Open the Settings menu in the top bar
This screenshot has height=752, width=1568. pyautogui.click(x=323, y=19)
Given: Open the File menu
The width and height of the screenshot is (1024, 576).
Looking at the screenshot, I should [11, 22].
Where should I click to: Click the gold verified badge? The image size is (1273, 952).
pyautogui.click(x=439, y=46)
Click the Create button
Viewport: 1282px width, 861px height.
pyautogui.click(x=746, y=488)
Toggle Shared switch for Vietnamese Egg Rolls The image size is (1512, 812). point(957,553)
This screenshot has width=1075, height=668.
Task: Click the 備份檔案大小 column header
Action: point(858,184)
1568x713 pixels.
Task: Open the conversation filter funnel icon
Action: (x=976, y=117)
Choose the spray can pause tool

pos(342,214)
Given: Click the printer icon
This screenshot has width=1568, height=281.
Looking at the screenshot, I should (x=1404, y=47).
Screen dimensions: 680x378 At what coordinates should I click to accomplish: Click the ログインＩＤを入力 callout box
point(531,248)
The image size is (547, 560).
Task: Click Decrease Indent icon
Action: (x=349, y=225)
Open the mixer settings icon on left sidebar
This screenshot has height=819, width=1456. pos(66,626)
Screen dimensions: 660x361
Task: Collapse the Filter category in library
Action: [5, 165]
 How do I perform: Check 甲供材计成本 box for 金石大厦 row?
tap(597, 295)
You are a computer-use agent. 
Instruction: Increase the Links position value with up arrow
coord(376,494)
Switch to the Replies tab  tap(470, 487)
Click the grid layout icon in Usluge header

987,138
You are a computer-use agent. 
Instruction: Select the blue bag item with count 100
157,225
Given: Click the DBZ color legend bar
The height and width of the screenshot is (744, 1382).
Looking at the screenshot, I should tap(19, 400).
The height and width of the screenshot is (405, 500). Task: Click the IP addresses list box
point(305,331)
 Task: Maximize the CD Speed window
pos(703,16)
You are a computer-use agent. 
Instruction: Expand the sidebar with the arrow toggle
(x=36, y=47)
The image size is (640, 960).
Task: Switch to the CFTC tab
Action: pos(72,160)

====

• _PROBLEM REQUIREMENTS_: Each line that holds the word "Given" should be extracted from the records.

• _YOUR RESPONSE_:
Given: Open the File menu
Given: Click the printer icon
Given: Click the DBZ color legend bar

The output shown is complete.